**What the task requires**
Find the line with "This screenshot has width=812, height=1444." in the entries below. Repeat it, every following line, and the line with "Given: Click the Apertura value 10.112,70", exactly and with nothing added.

_ _ _ _ _ _ _

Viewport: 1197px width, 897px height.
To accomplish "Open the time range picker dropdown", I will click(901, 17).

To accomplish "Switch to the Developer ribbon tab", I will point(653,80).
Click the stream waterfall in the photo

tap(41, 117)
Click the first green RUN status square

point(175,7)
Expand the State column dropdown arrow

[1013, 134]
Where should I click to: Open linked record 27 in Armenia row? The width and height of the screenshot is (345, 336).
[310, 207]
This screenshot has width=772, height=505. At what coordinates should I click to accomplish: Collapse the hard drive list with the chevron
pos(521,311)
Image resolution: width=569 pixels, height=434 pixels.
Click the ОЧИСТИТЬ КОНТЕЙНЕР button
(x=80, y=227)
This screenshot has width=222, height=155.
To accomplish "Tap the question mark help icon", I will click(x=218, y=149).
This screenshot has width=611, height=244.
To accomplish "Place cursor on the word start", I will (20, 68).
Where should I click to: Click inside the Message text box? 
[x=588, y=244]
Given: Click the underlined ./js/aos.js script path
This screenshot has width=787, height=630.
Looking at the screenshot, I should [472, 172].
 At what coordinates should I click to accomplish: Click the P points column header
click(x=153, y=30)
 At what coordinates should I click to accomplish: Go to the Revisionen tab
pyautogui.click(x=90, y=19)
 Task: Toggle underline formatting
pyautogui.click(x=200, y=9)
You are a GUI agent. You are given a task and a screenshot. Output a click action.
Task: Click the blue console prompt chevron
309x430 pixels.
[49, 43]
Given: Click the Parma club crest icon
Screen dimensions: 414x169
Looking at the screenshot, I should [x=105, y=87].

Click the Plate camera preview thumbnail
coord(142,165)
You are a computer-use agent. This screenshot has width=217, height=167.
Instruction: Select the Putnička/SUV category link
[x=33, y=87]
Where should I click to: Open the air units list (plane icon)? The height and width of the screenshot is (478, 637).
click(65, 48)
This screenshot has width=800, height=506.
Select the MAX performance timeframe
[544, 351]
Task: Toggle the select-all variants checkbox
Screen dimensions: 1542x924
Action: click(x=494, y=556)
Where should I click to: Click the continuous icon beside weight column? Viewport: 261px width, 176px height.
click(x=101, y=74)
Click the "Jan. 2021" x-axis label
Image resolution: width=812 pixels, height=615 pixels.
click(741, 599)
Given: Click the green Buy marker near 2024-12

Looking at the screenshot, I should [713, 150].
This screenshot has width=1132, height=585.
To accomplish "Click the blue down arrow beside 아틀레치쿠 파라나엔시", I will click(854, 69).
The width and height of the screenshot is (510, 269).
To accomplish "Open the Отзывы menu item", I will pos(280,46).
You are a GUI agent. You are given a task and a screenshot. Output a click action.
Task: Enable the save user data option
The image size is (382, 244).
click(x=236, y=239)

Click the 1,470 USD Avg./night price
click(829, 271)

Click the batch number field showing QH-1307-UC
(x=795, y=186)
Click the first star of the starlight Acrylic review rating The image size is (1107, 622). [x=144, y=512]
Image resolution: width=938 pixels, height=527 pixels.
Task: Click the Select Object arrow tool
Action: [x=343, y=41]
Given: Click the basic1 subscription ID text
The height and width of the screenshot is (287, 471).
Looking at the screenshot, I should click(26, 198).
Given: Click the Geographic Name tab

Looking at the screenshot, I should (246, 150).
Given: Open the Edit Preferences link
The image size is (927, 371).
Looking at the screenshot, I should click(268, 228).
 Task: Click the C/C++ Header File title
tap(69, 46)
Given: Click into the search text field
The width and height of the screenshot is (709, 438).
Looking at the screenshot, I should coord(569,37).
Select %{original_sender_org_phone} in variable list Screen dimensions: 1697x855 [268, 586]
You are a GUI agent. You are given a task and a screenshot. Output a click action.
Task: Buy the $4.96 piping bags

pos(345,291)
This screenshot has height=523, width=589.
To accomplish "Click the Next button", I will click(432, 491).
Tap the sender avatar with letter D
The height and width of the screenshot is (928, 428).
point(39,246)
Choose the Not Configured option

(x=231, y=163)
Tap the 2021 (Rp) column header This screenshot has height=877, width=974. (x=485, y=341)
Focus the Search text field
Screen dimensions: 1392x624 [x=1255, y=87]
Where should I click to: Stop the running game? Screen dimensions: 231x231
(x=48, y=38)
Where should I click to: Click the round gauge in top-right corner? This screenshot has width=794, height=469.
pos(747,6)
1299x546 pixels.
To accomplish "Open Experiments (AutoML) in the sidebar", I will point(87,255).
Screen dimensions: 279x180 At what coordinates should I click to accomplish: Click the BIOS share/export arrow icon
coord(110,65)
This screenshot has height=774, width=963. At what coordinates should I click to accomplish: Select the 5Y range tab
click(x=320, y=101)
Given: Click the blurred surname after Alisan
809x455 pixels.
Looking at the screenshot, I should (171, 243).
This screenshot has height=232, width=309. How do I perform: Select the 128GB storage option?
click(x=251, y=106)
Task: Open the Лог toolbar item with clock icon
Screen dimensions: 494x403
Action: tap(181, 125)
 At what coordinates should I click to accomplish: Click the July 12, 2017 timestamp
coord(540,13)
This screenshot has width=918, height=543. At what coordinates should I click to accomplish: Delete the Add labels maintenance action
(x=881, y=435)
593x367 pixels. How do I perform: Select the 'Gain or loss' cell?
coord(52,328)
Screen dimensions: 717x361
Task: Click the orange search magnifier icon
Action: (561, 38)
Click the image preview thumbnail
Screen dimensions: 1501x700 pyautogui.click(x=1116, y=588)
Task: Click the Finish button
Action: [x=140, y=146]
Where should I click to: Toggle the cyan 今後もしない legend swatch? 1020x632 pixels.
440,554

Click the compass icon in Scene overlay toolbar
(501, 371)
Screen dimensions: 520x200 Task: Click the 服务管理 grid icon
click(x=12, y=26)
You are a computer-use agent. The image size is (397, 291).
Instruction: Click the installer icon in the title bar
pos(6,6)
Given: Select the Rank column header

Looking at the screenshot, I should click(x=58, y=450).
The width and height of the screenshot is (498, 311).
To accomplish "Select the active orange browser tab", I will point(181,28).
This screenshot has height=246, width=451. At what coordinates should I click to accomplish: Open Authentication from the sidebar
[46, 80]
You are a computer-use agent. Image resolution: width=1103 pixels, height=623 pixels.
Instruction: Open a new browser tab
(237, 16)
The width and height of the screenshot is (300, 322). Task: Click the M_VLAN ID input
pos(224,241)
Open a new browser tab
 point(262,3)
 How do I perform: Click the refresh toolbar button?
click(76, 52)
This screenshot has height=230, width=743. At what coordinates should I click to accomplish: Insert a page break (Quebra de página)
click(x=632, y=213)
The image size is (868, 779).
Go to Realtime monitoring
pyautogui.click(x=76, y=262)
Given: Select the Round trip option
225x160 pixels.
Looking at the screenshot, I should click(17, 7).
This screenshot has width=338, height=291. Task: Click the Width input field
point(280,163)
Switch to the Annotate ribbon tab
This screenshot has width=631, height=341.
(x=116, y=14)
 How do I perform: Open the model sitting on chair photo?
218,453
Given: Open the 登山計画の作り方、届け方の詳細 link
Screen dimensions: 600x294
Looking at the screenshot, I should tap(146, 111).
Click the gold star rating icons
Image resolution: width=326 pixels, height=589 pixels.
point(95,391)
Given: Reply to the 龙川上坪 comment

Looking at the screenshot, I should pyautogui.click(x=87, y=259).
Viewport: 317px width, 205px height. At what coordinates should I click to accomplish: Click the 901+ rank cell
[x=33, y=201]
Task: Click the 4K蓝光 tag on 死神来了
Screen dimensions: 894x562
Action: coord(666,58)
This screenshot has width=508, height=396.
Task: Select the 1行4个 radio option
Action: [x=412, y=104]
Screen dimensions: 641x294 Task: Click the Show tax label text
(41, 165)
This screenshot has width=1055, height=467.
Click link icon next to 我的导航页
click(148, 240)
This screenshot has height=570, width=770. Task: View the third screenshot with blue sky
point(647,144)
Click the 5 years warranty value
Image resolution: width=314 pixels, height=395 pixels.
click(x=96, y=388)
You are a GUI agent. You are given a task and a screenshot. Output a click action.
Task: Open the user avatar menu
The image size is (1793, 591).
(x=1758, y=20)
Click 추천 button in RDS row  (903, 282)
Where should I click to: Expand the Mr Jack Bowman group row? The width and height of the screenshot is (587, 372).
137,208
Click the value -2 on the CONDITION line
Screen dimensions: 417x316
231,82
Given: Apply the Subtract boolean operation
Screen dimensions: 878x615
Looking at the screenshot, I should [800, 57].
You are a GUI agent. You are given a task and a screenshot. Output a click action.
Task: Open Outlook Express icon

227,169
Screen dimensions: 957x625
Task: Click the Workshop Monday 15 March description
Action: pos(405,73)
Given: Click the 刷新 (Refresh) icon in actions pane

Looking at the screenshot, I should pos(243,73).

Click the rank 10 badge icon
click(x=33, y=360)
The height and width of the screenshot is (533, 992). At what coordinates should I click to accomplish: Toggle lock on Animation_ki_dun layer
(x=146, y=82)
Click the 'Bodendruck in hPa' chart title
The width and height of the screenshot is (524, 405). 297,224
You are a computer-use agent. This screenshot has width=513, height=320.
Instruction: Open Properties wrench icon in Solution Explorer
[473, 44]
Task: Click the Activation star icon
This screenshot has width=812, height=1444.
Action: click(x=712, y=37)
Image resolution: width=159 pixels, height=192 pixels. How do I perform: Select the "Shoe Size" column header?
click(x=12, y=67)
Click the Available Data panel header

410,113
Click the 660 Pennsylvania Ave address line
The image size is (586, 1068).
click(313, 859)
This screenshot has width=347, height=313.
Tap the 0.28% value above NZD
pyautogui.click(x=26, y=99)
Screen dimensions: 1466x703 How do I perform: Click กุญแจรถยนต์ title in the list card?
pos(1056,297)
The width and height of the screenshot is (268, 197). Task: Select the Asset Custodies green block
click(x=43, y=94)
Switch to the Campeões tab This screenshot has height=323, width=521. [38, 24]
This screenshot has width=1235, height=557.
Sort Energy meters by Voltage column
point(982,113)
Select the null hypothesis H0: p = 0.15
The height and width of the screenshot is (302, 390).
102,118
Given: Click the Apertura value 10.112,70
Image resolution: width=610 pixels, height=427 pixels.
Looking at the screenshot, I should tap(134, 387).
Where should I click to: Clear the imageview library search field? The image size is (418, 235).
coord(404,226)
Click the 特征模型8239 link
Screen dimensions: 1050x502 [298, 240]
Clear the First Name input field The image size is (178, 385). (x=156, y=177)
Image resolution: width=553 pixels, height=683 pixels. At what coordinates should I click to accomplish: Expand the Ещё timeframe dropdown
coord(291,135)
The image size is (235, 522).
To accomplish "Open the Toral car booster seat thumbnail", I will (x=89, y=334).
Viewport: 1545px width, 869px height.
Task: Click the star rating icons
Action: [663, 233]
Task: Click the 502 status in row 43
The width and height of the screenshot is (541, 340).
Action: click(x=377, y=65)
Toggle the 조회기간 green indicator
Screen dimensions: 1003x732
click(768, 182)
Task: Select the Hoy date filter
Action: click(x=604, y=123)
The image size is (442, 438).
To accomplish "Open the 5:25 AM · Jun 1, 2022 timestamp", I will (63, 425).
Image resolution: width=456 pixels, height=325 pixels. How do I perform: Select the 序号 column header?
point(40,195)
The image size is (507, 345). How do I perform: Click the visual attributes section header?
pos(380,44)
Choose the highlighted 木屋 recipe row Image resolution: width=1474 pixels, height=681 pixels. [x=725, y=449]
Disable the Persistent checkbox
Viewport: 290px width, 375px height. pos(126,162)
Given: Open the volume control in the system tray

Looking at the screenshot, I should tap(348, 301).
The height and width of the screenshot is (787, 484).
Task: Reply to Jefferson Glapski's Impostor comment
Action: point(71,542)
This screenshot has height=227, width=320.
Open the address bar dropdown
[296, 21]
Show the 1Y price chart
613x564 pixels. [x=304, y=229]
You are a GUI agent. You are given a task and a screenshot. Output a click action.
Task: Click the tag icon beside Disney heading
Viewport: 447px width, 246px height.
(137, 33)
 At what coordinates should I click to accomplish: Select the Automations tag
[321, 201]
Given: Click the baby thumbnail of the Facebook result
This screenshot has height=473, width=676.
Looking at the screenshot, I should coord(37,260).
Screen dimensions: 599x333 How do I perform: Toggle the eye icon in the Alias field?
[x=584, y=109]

_ _ _ _ _ _ _

**Solution for this exercise**
This screenshot has width=812, height=1444.
Action: click(x=712, y=37)
Image resolution: width=159 pixels, height=192 pixels. How do I perform: Select the "Shoe Size" column header?
click(x=12, y=67)
Click the Available Data panel header

410,113
Click the 660 Pennsylvania Ave address line
The image size is (586, 1068).
click(313, 859)
This screenshot has width=347, height=313.
Tap the 0.28% value above NZD
pyautogui.click(x=26, y=99)
Screen dimensions: 1466x703 How do I perform: Click กุญแจรถยนต์ title in the list card?
pos(1056,297)
The width and height of the screenshot is (268, 197). Task: Select the Asset Custodies green block
click(x=43, y=94)
Switch to the Campeões tab This screenshot has height=323, width=521. [38, 24]
This screenshot has width=1235, height=557.
Sort Energy meters by Voltage column
point(982,113)
Select the null hypothesis H0: p = 0.15
The height and width of the screenshot is (302, 390).
102,118
Given: Click the Apertura value 10.112,70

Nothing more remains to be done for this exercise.